Desterrados do gênero humano
Pedro J. Bondaczuk
A situação social no País
mostra que a população já chegou ao “fundo do poço” em termos de degradação da
qualidade de vida. Claro que a constatação se refere ao Brasil real. Aos 104
milhões de pessoas que ganham mal (quando conseguem estar empregados), não têm
acesso à educação, à saúde, ao consumo, para as quais até mesmo seu único
patrimônio, a esperança, vem sofrendo acelerada erosão.
Esse
contingente imenso vem sendo convocado por sucessivos governos a “apertar os
cintos”, como se ainda os tivessem, numa pretensa e nunca levada a sério luta
contra a inflação. Todo o ônus dos sucessivos planos econômicos, que não
passaram de meras experiências acadêmicas, quando não de golpes populistas,
recai sobre os seus frágeis ombros.
O
outro Brasil, o da fantasia, de cerca de 20 milhões de pessoas, ou pouco mais,
gasta seu tempo em inócuas discussões, que lembram briguinhas de comadres. Esse
grupo, que constitui o chamado mercado, é o que consome e tem plenas condições
de se proteger contra o monstro inflacionário, no cômodo guarda-chuva da
ciranda financeira.
Para
tais brasileiros, tanto faz que as taxas de inflação sejam de 10%, 20% ou 30%
mensais. Seu dinheiro está sempre protegido, ao contrário daqueles assalariados
que recebem mensalmente até três e vergonhosos salários mínimos.
A
maioria destes últimos sequer tem dinheiro para pagar a passagem de ônibus para
ir ao trabalho. O noticiário de televisão da semana mostrou isso. Exibiu um
enorme contingente de “andarilhos” urbanos que perfaz enormes distâncias.

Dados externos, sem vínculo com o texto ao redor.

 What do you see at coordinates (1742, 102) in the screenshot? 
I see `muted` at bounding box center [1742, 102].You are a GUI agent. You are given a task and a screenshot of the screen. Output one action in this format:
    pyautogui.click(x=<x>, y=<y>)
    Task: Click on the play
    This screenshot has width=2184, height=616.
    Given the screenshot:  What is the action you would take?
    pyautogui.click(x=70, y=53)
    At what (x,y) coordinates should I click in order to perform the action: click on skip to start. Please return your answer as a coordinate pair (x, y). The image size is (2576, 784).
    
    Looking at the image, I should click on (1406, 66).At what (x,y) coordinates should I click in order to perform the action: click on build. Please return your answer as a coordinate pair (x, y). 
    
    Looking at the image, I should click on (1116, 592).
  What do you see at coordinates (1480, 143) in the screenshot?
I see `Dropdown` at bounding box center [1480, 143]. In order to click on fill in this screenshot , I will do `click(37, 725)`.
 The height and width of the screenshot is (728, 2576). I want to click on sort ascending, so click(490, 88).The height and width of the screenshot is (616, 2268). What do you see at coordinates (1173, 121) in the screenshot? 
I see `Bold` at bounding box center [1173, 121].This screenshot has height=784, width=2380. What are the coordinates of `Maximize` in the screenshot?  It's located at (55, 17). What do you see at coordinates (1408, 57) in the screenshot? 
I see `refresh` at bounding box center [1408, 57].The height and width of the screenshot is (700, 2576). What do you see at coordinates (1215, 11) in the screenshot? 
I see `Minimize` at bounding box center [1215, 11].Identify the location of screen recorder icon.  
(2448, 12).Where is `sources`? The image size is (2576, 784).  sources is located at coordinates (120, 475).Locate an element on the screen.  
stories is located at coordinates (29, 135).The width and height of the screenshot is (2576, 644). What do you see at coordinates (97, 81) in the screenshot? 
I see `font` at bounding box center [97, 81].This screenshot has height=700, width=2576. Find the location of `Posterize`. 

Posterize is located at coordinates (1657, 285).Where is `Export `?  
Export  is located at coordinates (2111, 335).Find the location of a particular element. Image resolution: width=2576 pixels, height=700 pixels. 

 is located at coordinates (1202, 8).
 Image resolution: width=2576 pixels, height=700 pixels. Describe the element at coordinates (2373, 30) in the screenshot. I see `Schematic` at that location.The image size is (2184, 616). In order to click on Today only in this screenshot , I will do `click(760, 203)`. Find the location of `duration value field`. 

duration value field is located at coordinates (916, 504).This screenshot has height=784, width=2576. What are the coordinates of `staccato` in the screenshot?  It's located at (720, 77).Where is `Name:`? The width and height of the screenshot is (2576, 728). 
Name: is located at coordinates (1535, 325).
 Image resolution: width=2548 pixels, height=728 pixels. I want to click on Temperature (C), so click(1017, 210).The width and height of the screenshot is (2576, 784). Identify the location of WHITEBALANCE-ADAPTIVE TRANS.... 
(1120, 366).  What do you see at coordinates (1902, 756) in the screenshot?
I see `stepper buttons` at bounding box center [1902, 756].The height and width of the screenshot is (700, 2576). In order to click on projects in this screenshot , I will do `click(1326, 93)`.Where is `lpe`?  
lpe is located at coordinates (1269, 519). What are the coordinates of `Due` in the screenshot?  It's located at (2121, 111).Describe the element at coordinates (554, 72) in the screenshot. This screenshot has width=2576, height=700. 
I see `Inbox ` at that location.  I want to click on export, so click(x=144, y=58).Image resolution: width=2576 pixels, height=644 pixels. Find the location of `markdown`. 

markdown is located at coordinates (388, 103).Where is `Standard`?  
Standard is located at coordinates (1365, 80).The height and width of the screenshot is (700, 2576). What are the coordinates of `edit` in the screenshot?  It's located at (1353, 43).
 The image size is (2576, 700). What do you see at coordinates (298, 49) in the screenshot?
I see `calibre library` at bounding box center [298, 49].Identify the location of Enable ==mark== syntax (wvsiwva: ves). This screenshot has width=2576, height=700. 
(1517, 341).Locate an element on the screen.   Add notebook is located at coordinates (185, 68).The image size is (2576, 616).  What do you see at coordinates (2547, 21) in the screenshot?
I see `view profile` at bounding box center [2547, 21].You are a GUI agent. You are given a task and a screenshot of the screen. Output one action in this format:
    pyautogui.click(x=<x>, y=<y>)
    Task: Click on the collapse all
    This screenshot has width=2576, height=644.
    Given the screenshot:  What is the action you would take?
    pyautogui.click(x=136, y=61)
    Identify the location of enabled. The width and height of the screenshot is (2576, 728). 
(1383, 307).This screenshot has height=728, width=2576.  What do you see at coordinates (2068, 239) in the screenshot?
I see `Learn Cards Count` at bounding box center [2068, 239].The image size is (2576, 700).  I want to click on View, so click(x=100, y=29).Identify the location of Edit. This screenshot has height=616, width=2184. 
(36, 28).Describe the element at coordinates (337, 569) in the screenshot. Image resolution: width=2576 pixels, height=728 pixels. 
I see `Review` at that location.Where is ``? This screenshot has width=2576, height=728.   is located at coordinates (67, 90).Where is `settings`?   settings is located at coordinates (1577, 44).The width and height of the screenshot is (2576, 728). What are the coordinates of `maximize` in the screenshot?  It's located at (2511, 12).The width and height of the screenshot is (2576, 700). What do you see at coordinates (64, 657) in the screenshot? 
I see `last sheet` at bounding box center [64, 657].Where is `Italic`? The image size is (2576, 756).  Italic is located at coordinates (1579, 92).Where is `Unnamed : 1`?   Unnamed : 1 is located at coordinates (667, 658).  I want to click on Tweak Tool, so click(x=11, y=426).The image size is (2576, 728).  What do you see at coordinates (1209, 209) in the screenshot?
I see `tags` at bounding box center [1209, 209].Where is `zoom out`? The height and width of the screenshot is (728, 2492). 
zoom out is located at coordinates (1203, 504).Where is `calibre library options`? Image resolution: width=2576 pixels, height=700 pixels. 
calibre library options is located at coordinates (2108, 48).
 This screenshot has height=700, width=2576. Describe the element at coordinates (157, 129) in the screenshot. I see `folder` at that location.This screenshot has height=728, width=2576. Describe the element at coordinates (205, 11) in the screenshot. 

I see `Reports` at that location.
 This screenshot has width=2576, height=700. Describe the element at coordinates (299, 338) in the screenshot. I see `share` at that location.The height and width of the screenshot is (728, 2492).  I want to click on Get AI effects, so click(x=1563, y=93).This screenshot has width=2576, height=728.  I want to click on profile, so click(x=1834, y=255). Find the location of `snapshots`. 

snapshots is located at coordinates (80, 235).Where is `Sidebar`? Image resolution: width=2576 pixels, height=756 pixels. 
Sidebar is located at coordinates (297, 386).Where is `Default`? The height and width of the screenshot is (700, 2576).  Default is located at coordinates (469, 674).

Desnutridos, maltrapilhos, no limite de suas forças, esses cidadãos só têm de
seu a esperança.
Estes
não estão preocupados com o chamado Plano Verdade, anunciado pelo ministro da
Fazenda, Fernando Henrique Cardoso, e que, nem bem começou a tomar forma, já
está sendo sabotado. Aliás, nem mesmo sabem do que se trata.
Tais
brasileiros já estão no “fundo do poço”, ou até mais, se isso for possível. É
este mesmo contingente, cinicamente explorado, desinformado, desassistido,
esquecido nos períodos em que não há eleições à vista, que com certeza será
cortejado no próximo ano, quando pretensos “salvadores da pátria” forem pedir o
seu voto.
Projetos
envolvendo estes ofendidos e humilhados existem em profusão. Está aí o plano de
combate à fome e à miséria que, apesar de ser tão alardeado, ainda não saiu do
papel. Palavras, promessas e intenções não enchem barriga.
Enquanto
os políticos têm seus arroubos de populismo, o tecido social brasileiro se
necrosa e se decompõe. Famílias desagregam-se, pois como diz a sabedoria
popular, “em casa que falta o pão, todos gritam e ninguém tem razão”.
Hordas
de crianças abandonadas perambulam pelas ruas das grandes cidades, num curso
intensivo de pós-graduação na “universidade do crime”. A violência se
multiplica às raias do intolerável.
O
ex-ministro da Economia do Chile durante a ditadura de Augusto Pinochet,
Hermann Bucchi, responsável pela atual e admirada estabilidade econômica
chilena, constatou, numa entrevista : “Apenas depois de chegar ao fundo do poço
a população em geral aceita transformações importantes”.
Os
104 milhões de habitantes do Brasil real já chegaram. Basta andar pelas ruas
com o olhar atento para fazer essa constatação. E foram até mais longe.
Poderiam ser classificados com uma expressão usada pelo escritor português
Alexandre Herculano: são os “desterrados no meio do gênero humano”.
(Artigo
publicado na página 2, Opinião, do Correio Popular, 18 de junho de 1993).